[Supplied text — start]

After sinking to a five-year low last week, jobless claims have now jumped to a seasonally adjusted level of 360,000. This is the highest in six weeks, an increase of 32,000 over last week’s revised figure of 328,000. Last week’s claims numbers were originally reported at 323,000, the lowest level recorded since Jan 2008.
The more representative figure for jobless claims, the four-week moving average, increased by only 1,250 to 339,250. This lightens the impact of weekly volatility and indicates that claims numbers are largely headed southward. Despite problems with key areas of the economy such as manufacturing, retrenchments have been largely contained. It seems that the economy has largely managed to stave off prospects of a summer swoon.
Some economists believe that the labor market may be showing internal resilience. This is backed up by the employment report for April released during the first week of the month. Nonfarm payrolls increased by 165,000 in April.
Meanwhile the unemployment rate declined to 7.5% from 7.6% in March, the lowest recorded figure since December 2008. From an average of 181,000 for the entire year of 2012, the number of job additions has gone up to an average of 196,000 per month this year.

[Supplied text — finish]
[Record excerpts — start]

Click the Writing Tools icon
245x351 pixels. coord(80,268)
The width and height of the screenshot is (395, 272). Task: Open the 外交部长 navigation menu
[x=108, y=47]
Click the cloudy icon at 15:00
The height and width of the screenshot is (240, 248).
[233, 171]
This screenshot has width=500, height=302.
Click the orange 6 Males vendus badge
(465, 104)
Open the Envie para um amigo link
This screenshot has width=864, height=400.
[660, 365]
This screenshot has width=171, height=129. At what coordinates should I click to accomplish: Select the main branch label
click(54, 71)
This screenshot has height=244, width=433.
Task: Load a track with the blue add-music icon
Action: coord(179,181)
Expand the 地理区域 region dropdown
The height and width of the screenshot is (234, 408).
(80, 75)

[Record excerpts — finish]
[Record excerpts — start]

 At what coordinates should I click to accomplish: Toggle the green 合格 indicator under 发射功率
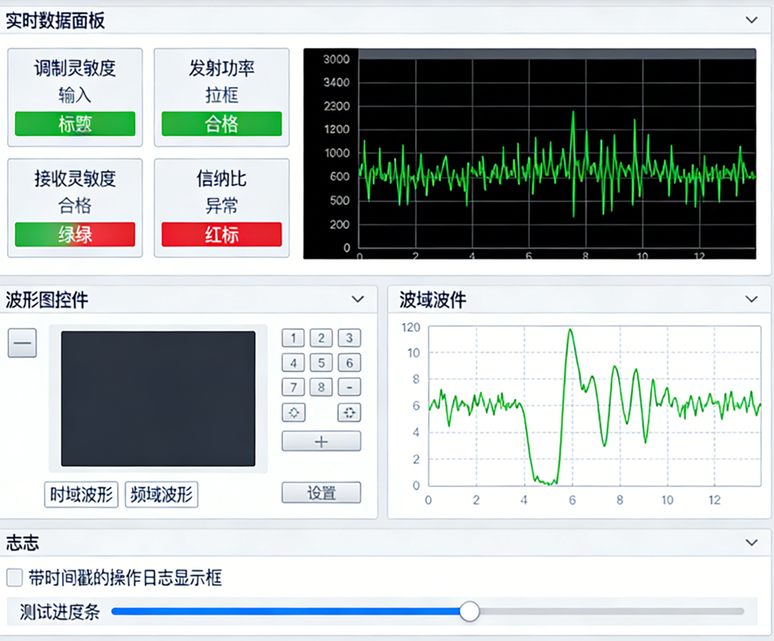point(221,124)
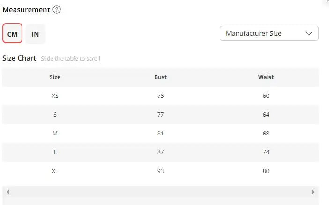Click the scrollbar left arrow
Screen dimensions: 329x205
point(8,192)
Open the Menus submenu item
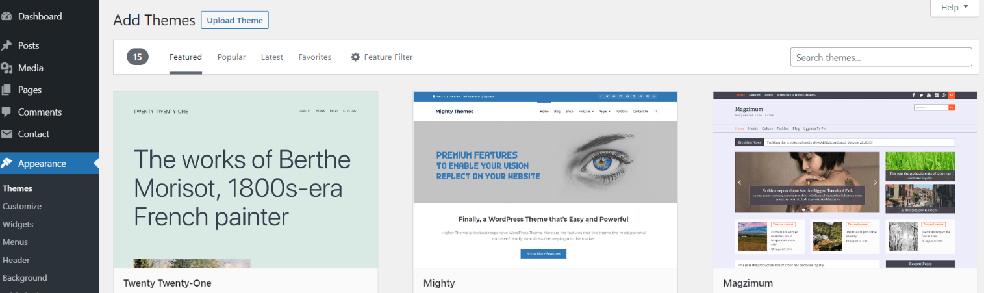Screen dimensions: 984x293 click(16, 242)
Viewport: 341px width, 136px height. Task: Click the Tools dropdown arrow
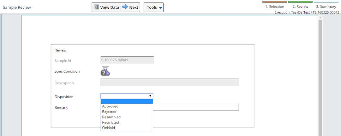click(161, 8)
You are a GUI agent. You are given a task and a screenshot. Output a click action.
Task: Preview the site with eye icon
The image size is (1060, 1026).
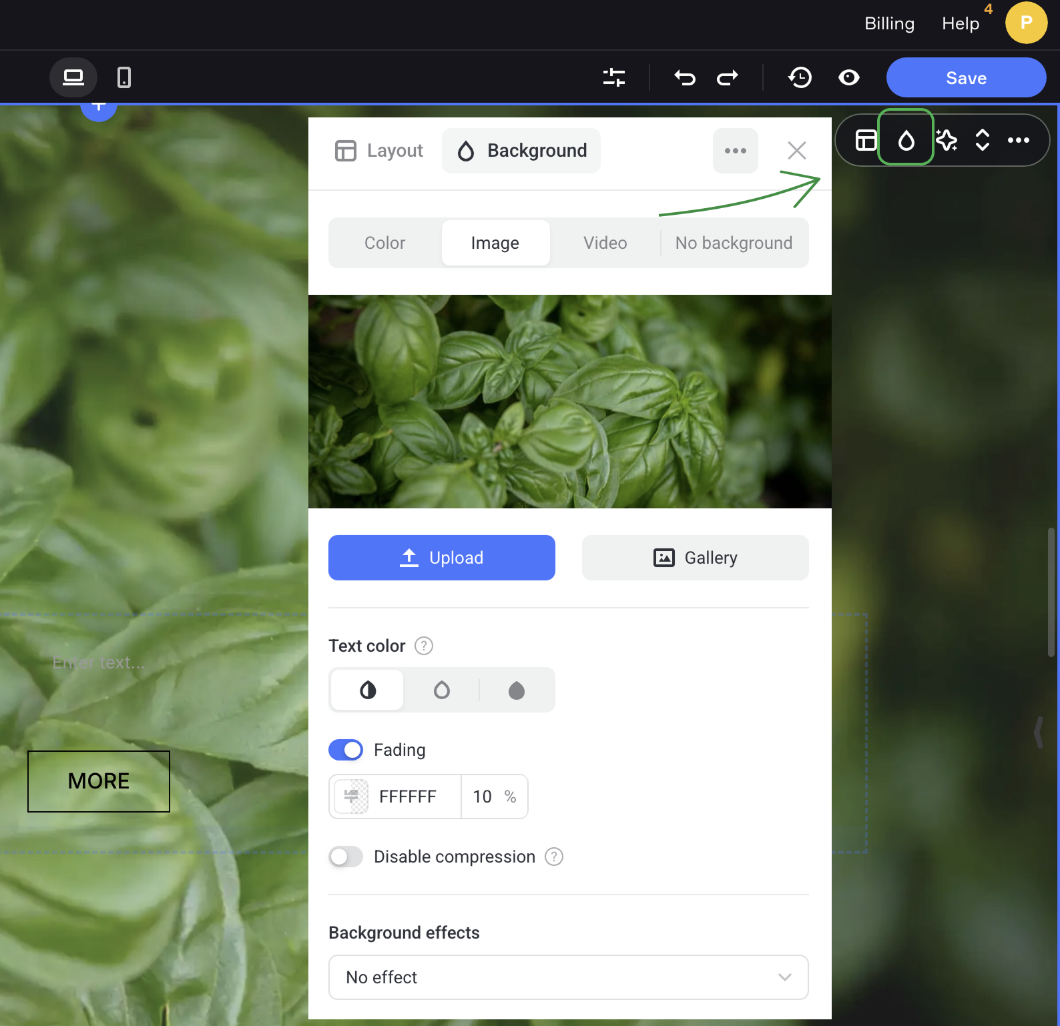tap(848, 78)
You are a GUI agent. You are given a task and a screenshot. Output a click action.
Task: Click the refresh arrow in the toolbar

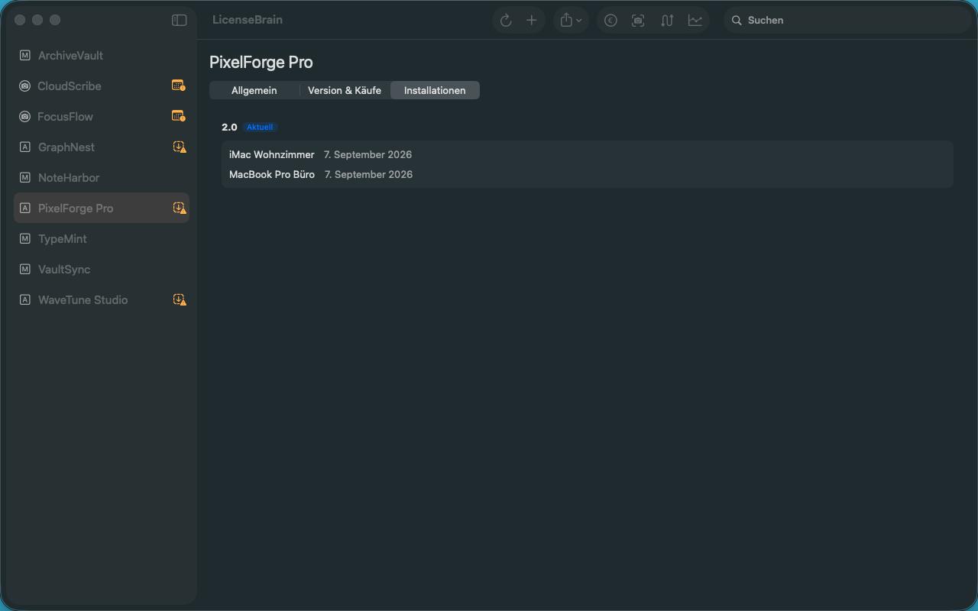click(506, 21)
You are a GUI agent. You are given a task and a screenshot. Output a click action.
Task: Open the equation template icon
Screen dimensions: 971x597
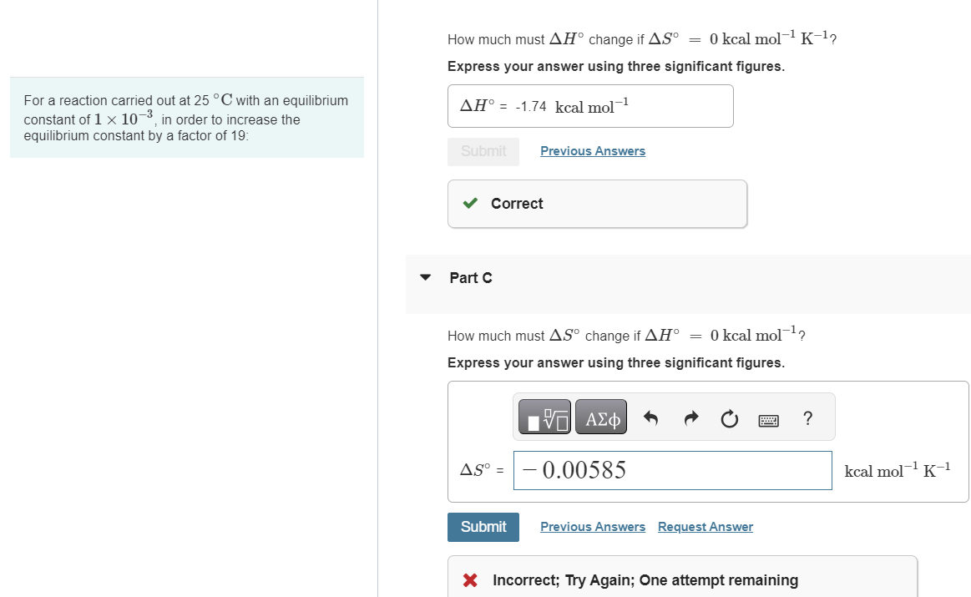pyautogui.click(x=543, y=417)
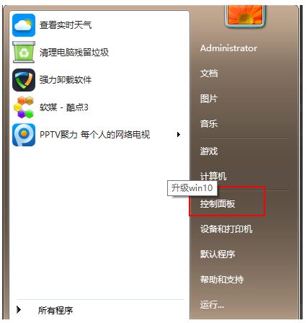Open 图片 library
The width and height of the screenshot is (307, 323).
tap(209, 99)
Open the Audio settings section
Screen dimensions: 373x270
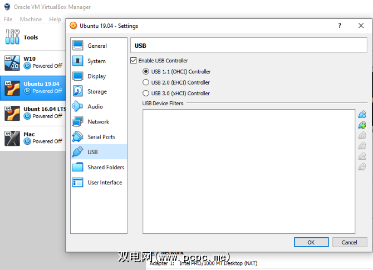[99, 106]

[Record excerpts — finish]

### Task details
Can you return the passage on jobless claims word for word, starting at "After sinking to" and ending at "since Jan 2008."?

### Result of the exercise
After sinking to a five-year low last week, jobless claims have now jumped to a seasonally adjusted level of 360,000. This is the highest in six weeks, an increase of 32,000 over last week’s revised figure of 328,000. Last week’s claims numbers were originally reported at 323,000, the lowest level recorded since Jan 2008.